> [What you are asked to do]:
The records should be written out in full, with nothing altered.
══ Data ══
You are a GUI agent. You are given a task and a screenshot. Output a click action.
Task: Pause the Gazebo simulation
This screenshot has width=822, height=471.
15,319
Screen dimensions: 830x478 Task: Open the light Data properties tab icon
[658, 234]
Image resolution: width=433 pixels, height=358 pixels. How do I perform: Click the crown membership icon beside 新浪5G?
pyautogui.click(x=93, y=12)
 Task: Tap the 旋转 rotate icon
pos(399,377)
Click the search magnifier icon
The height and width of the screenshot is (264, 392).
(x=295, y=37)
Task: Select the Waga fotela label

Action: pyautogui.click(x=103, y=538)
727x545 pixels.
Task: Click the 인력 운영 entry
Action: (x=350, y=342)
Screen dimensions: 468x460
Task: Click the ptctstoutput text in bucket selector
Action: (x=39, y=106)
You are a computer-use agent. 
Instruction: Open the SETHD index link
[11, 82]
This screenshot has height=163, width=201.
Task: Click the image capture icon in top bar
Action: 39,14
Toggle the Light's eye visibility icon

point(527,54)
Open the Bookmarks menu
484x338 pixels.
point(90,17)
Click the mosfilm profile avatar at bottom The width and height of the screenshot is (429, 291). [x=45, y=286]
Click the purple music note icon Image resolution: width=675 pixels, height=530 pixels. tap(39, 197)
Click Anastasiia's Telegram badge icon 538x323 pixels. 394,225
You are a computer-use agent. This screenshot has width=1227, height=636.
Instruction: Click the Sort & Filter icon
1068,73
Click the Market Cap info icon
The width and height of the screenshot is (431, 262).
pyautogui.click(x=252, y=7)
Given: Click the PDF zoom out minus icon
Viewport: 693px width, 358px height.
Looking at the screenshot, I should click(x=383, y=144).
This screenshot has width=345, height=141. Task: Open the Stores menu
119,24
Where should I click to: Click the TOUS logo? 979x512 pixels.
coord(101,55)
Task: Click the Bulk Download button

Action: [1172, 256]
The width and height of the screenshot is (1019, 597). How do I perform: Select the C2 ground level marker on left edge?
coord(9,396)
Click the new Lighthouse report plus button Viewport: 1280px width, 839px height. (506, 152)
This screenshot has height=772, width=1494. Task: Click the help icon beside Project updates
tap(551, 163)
═══
> [Exercise output]:
You are a GUI agent. You are given a task and a screenshot. Output a click action.
Task: Pause the Gazebo simulation
This screenshot has width=822, height=471.
15,319
Screen dimensions: 830x478 Task: Open the light Data properties tab icon
[658, 234]
Image resolution: width=433 pixels, height=358 pixels. How do I perform: Click the crown membership icon beside 新浪5G?
pyautogui.click(x=93, y=12)
 Task: Tap the 旋转 rotate icon
pos(399,377)
Click the search magnifier icon
The height and width of the screenshot is (264, 392).
(x=295, y=37)
Task: Select the Waga fotela label

Action: pyautogui.click(x=103, y=538)
727x545 pixels.
Task: Click the 인력 운영 entry
Action: (x=350, y=342)
Screen dimensions: 468x460
Task: Click the ptctstoutput text in bucket selector
Action: (x=39, y=106)
You are a computer-use agent. 
Instruction: Open the SETHD index link
[11, 82]
This screenshot has height=163, width=201.
Task: Click the image capture icon in top bar
Action: 39,14
Toggle the Light's eye visibility icon

point(527,54)
Open the Bookmarks menu
484x338 pixels.
point(90,17)
Click the mosfilm profile avatar at bottom The width and height of the screenshot is (429, 291). [x=45, y=286]
Click the purple music note icon Image resolution: width=675 pixels, height=530 pixels. tap(39, 197)
Click Anastasiia's Telegram badge icon 538x323 pixels. 394,225
You are a computer-use agent. This screenshot has width=1227, height=636.
Instruction: Click the Sort & Filter icon
1068,73
Click the Market Cap info icon
The width and height of the screenshot is (431, 262).
pyautogui.click(x=252, y=7)
Given: Click the PDF zoom out minus icon
Viewport: 693px width, 358px height.
Looking at the screenshot, I should click(x=383, y=144).
This screenshot has width=345, height=141. Task: Open the Stores menu
119,24
Where should I click to: Click the TOUS logo? 979x512 pixels.
coord(101,55)
Task: Click the Bulk Download button

Action: [1172, 256]
The width and height of the screenshot is (1019, 597). How do I perform: Select the C2 ground level marker on left edge?
coord(9,396)
Click the new Lighthouse report plus button Viewport: 1280px width, 839px height. (506, 152)
This screenshot has height=772, width=1494. Task: Click the help icon beside Project updates
tap(551, 163)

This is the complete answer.